Several other thread are also in an unsafeRunSync
part.
Updated by François ARMAND about 5 years ago
- Status changed from New to In progress
Updated by François ARMAND about 5 years ago
- Status changed from In progress to Pending technical review
- Assignee changed from François ARMAND to Nicolas CHARLES
- Pull Request set to https://github.com/Normation/rudder/pull/2535
Updated by François ARMAND about 5 years ago
So, the problem seems to be that cat
and zio
don't collaborate well when cats is not managed through zio.interop
.
To explain the problem: with the current configuration, we only have one thread pool for the whole Future/cats/zio runtime because we told ZIO runtime to also use scala global scheduler and we have a config with only one proc => if the thread block the proc for the threadpool, all other threads are blocked.
If we only have zio
things, everything goes well as long as we mark "blocking" things that can block (fair enough).
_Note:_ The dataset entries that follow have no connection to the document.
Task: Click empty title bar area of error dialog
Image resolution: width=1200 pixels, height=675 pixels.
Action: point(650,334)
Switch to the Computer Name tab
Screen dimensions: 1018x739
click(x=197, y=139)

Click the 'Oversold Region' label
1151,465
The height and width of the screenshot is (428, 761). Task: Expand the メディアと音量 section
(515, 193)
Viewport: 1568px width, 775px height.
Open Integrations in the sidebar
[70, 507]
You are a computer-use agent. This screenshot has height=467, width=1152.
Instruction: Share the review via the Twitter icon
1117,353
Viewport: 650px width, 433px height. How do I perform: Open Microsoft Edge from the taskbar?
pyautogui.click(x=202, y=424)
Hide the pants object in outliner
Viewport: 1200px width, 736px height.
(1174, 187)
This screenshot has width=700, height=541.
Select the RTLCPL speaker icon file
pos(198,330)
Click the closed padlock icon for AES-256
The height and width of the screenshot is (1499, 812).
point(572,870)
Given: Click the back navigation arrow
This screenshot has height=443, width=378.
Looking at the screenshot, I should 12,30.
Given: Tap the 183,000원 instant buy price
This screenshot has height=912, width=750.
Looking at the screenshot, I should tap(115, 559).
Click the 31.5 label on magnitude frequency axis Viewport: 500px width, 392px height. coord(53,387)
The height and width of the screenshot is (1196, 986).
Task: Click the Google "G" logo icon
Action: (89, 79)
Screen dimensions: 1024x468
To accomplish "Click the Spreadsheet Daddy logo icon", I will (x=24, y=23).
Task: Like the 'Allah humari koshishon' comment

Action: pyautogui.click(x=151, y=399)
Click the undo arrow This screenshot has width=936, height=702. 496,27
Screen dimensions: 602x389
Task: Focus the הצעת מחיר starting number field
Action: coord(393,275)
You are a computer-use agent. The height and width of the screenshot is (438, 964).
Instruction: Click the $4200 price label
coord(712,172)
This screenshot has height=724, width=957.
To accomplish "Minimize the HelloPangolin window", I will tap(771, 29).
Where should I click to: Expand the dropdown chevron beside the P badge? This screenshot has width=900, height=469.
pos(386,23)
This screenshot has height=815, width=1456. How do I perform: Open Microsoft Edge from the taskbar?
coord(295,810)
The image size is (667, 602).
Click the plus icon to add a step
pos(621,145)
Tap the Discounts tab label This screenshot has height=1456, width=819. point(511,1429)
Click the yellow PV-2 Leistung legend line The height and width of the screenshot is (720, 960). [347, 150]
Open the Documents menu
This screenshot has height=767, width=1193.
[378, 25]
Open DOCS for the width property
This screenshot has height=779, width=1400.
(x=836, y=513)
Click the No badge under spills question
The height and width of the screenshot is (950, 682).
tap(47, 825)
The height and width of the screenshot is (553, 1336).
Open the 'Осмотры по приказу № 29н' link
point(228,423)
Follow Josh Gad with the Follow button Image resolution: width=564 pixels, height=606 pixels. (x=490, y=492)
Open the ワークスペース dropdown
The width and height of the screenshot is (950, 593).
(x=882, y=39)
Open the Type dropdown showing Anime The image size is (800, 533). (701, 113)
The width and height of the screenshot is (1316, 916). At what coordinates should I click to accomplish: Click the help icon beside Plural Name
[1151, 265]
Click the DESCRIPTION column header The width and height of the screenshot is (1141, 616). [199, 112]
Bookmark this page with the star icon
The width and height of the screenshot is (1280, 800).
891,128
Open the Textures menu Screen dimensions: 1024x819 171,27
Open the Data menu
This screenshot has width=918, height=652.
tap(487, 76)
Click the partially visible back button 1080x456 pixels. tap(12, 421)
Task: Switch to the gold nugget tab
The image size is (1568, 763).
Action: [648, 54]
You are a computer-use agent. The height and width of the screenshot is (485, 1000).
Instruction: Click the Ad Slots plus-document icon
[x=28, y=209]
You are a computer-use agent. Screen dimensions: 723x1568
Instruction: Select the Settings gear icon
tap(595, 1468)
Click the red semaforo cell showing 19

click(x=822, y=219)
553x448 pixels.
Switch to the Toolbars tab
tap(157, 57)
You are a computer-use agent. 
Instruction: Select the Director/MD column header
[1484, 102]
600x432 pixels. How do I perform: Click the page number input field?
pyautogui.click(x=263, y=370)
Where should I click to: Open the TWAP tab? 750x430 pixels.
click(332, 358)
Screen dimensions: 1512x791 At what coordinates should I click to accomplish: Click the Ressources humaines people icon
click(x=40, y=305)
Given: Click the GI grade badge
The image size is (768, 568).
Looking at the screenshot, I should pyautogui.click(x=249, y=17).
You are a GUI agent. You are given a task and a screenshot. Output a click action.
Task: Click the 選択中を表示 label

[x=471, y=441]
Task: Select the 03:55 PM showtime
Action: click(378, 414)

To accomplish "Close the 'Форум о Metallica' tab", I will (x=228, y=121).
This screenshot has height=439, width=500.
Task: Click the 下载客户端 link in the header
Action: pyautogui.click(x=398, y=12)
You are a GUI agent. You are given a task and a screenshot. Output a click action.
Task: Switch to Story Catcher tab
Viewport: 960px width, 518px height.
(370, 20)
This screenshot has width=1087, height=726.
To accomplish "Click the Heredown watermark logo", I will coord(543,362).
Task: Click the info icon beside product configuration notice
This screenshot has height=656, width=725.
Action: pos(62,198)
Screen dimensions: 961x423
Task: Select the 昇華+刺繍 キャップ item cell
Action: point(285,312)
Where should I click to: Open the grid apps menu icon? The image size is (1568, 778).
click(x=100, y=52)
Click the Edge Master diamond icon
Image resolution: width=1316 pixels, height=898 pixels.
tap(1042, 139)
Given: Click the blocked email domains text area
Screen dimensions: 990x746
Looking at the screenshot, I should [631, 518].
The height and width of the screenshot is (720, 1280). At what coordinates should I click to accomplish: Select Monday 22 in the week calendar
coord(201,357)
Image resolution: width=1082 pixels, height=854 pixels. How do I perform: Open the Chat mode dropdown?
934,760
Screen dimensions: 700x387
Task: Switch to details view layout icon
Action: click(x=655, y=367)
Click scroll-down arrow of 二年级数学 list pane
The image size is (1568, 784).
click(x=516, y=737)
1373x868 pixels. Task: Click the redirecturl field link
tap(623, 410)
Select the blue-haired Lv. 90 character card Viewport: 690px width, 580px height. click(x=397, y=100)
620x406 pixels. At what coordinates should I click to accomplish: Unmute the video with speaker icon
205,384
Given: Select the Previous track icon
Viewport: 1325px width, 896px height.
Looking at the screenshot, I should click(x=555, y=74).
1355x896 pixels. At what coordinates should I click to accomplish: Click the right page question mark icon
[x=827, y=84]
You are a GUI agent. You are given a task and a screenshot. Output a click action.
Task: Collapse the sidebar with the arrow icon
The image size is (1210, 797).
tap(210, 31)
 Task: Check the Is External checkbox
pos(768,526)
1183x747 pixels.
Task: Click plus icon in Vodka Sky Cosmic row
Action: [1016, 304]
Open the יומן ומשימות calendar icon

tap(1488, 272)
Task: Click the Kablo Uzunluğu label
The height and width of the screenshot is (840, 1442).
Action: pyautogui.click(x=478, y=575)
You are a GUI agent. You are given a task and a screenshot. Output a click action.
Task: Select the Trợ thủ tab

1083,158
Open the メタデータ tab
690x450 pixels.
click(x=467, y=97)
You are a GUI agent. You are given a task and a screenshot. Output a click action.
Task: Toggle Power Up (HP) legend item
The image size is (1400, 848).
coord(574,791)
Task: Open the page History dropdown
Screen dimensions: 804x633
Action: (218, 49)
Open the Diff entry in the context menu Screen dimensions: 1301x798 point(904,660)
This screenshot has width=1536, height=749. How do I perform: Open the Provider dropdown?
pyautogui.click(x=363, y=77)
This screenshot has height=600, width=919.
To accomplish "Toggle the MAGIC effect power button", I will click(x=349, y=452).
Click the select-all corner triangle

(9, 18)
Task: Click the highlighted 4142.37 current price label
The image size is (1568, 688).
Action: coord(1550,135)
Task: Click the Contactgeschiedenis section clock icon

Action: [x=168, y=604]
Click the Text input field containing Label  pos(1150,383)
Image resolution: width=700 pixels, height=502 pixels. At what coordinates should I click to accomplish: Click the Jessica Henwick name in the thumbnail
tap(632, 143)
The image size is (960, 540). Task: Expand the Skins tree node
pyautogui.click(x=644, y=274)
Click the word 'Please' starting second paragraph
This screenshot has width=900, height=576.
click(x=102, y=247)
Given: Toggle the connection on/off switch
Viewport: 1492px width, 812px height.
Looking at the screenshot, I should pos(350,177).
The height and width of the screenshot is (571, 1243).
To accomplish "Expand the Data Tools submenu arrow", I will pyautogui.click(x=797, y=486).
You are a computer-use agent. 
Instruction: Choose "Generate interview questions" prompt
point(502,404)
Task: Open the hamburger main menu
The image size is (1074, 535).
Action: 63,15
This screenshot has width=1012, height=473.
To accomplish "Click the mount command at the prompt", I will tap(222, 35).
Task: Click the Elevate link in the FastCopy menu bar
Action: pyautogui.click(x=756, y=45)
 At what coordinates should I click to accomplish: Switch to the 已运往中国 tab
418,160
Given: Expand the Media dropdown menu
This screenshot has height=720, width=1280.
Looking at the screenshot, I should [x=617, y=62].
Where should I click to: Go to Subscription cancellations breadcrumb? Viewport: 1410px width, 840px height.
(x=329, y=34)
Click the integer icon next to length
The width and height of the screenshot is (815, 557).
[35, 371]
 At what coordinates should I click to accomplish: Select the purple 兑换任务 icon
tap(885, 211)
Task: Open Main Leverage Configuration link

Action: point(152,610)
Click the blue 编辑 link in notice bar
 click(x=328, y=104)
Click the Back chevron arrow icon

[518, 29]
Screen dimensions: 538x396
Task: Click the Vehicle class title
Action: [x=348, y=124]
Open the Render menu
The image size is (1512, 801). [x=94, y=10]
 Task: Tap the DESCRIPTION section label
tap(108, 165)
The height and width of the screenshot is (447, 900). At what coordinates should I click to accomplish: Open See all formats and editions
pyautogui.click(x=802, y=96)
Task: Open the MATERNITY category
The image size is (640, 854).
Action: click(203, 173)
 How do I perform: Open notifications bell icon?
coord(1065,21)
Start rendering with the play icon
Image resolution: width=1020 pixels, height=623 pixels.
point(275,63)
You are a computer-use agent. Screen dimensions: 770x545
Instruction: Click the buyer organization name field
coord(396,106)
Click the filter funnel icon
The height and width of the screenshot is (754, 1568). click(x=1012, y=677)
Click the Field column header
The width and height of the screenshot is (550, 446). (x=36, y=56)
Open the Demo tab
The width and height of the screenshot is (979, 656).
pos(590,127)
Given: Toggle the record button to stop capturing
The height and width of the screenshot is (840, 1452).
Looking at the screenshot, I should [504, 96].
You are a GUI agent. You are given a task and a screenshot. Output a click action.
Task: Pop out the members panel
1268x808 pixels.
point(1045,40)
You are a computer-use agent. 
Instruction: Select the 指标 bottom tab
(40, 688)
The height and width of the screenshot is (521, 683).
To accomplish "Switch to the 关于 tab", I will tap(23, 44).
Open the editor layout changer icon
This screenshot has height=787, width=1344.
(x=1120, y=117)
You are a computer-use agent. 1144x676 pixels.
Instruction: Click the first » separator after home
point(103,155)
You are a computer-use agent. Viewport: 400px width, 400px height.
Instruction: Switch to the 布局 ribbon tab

But if we also have one cat things, we get a deadlock - I don't understand why. I understand that the cats operation get executed on scala global scheduler, and that it use the thread and so no other zio operation can get executed. But I don't understand why it doesn't finish and we get a dead lock.
You can test by replacing the executionTask
of FindNewReportsExecution
by:
val executeTask: Long => Box[Unit] = (processId:Long) => net.liftweb.common.Full(1) // tryo{reportsExecutionService.findAndSaveExecutions(processId)}
=> boot succeeds
I wasn't able to reproduce the problem on a toy sample: if a cats operation get the thread pool time, other zio op are well stopped (as expected) but the does not forbid the cats op to terminate, and then to execute zio operations.
So, the proposed correction split appart zio threadpool and cats one. So we don't reach the strange case above.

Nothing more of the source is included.